> _Task prompt_
Give back the data below exactly as it was given.

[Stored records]
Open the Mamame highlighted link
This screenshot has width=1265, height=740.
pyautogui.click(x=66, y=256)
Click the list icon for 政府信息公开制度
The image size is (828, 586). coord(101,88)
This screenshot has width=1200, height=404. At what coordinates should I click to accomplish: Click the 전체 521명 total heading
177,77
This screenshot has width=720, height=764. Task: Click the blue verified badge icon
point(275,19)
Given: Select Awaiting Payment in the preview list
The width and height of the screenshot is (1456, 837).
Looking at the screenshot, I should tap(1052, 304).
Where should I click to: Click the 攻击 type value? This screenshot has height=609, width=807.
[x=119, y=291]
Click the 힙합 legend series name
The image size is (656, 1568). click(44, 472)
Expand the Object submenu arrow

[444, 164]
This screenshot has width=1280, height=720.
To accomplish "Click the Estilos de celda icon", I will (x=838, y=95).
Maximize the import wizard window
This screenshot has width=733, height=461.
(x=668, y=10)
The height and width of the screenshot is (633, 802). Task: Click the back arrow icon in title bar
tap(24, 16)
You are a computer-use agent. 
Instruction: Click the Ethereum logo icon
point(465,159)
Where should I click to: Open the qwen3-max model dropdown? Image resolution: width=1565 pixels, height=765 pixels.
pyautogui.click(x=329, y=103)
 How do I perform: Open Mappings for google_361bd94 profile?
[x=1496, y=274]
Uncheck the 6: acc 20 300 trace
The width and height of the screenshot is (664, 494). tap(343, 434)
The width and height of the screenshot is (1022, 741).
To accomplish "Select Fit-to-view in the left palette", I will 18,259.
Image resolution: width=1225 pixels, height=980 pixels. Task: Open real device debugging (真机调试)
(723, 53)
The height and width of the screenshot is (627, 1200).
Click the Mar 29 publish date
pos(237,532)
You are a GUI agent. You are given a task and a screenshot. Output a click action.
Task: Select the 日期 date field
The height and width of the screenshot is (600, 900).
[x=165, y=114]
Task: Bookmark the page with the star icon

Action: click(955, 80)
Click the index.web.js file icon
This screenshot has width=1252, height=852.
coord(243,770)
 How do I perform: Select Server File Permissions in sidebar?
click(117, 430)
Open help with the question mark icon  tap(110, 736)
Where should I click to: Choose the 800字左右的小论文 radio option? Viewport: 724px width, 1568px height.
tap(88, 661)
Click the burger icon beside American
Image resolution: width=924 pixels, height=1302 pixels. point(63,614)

> _Result_
Open the Mamame highlighted link
This screenshot has width=1265, height=740.
pyautogui.click(x=66, y=256)
Click the list icon for 政府信息公开制度
The image size is (828, 586). coord(101,88)
This screenshot has width=1200, height=404. At what coordinates should I click to accomplish: Click the 전체 521명 total heading
177,77
This screenshot has width=720, height=764. Task: Click the blue verified badge icon
point(275,19)
Given: Select Awaiting Payment in the preview list
The width and height of the screenshot is (1456, 837).
Looking at the screenshot, I should tap(1052, 304).
Where should I click to: Click the 攻击 type value? This screenshot has height=609, width=807.
[x=119, y=291]
Click the 힙합 legend series name
The image size is (656, 1568). click(44, 472)
Expand the Object submenu arrow

[444, 164]
This screenshot has width=1280, height=720.
To accomplish "Click the Estilos de celda icon", I will (x=838, y=95).
Maximize the import wizard window
This screenshot has width=733, height=461.
(x=668, y=10)
The height and width of the screenshot is (633, 802). Task: Click the back arrow icon in title bar
tap(24, 16)
You are a computer-use agent. 
Instruction: Click the Ethereum logo icon
point(465,159)
Where should I click to: Open the qwen3-max model dropdown? Image resolution: width=1565 pixels, height=765 pixels.
pyautogui.click(x=329, y=103)
 How do I perform: Open Mappings for google_361bd94 profile?
[x=1496, y=274]
Uncheck the 6: acc 20 300 trace
The width and height of the screenshot is (664, 494). tap(343, 434)
The width and height of the screenshot is (1022, 741).
To accomplish "Select Fit-to-view in the left palette", I will 18,259.
Image resolution: width=1225 pixels, height=980 pixels. Task: Open real device debugging (真机调试)
(723, 53)
The height and width of the screenshot is (627, 1200).
Click the Mar 29 publish date
pos(237,532)
You are a GUI agent. You are given a task and a screenshot. Output a click action.
Task: Select the 日期 date field
The height and width of the screenshot is (600, 900).
[x=165, y=114]
Task: Bookmark the page with the star icon

Action: click(955, 80)
Click the index.web.js file icon
This screenshot has width=1252, height=852.
coord(243,770)
 How do I perform: Select Server File Permissions in sidebar?
click(117, 430)
Open help with the question mark icon  tap(110, 736)
Where should I click to: Choose the 800字左右的小论文 radio option? Viewport: 724px width, 1568px height.
tap(88, 661)
Click the burger icon beside American
Image resolution: width=924 pixels, height=1302 pixels. point(63,614)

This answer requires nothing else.